The changes to the building code won’t take effect until 2021, but states can independently incorporate these tall wood provisions into their codes. Already, Oregon and Washington State have allowed for the use of mass timber in buildings over six stories, and Colorado and California are also considering the change to their building codes. Interestingly, some have posited that mass-timber’s faster and cheaper construction can be a plus to crunched housing markets in California and elsewhere. Additionally, as states and the Federal Government undertake massive forest restoration and thinning projects, markets are needed for small-diameter, otherwise unmerchantable wood.
According to Mark Long, Oregon Building Codes division administrator, after the initial assessment on tall wood by the International Code Council (ICC), the state of Oregon “decided the science is done and there is no reason to wait for the ICC,” he said. “It went ahead and incorporated changes in its codes, effective 2019… Anyone who wants to build a building according to the prescriptions in the statewide alternative method can.” Long noted that these changes at the state level will have ripple effects in the mass-timber industry. According to industry research, the proposed code changes, if applied nation wide, could provide an additional 5.1 billion board feet of annual demand, mostly in the mid-rise sector (12 stories and below).

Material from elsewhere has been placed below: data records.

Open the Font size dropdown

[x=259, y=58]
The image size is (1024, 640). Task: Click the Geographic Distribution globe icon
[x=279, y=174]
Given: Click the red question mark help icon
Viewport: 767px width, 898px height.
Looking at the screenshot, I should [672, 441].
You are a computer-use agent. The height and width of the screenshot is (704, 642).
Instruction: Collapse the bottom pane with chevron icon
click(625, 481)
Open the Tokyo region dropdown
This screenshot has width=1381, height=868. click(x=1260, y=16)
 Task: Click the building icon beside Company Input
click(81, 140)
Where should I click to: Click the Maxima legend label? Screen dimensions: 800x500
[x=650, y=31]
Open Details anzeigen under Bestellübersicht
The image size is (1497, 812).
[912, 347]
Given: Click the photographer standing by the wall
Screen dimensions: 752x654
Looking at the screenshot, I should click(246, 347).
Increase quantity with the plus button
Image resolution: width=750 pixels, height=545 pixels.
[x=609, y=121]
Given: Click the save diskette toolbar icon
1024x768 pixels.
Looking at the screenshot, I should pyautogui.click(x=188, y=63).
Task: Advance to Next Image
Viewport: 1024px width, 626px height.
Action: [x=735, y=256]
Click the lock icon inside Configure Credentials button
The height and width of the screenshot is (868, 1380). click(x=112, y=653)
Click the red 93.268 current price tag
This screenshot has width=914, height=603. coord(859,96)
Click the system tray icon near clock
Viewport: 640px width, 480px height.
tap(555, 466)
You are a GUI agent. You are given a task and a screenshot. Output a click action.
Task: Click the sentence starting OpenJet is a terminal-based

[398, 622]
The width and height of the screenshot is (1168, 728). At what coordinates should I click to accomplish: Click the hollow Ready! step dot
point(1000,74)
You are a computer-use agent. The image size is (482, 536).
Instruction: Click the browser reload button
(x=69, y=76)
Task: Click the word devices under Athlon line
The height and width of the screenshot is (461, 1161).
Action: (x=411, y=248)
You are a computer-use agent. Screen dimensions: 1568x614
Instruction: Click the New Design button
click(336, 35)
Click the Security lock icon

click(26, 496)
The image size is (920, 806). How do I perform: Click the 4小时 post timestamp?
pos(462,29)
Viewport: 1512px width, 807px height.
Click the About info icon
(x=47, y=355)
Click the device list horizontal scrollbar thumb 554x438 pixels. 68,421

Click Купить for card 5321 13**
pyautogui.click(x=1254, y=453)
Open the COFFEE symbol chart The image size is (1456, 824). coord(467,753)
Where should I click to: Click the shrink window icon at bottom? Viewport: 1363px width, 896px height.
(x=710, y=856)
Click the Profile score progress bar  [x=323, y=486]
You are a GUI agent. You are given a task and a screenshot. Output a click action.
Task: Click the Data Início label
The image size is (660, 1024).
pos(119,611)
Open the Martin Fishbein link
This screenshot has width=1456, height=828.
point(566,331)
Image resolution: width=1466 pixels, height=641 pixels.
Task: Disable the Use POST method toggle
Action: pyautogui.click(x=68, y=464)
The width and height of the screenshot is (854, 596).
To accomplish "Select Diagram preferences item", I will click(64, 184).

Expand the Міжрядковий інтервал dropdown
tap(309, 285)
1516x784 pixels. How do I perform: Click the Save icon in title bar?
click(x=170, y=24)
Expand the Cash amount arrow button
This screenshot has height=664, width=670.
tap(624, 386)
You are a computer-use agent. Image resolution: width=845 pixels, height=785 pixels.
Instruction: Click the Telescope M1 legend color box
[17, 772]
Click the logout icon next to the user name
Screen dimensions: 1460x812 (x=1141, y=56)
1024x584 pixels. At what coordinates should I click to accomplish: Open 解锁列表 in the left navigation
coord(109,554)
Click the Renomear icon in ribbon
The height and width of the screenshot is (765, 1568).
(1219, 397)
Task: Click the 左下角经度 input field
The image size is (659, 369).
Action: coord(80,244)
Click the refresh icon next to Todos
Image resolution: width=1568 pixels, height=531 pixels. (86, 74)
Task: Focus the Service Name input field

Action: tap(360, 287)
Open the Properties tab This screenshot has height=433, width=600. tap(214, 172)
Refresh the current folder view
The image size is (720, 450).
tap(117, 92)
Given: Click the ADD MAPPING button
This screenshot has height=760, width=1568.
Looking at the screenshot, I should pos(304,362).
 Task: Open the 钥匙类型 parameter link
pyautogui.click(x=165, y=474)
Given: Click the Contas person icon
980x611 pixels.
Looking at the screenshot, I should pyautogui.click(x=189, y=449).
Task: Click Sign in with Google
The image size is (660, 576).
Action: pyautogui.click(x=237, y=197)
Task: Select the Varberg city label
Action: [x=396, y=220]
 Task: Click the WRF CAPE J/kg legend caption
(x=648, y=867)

At a recent EESI briefing, speakers from the Forest Service, the forest products industry, the building sector as well as architecture, discussed why mass timber is an appealing and sustainable building material.
According to architect Susan Jones FAIA, CLT provides a lower carbon, renewable alternative to traditional building materials like steel and concrete. Healthy forests store carbon, as do materials made from wood. At the briefing, Jones, also a member of the ICC policy committee responsible for designing the new tall wood codes, noted that architects, the timber industry, fire scientists, as well as the concrete and steel industry, developed the proposed changes. According to Jones, the panel found that “yes indeed, it was safe to build tall wood buildings,” and that the 2021 International Building Code would remove several obstacles to tall wood buildings.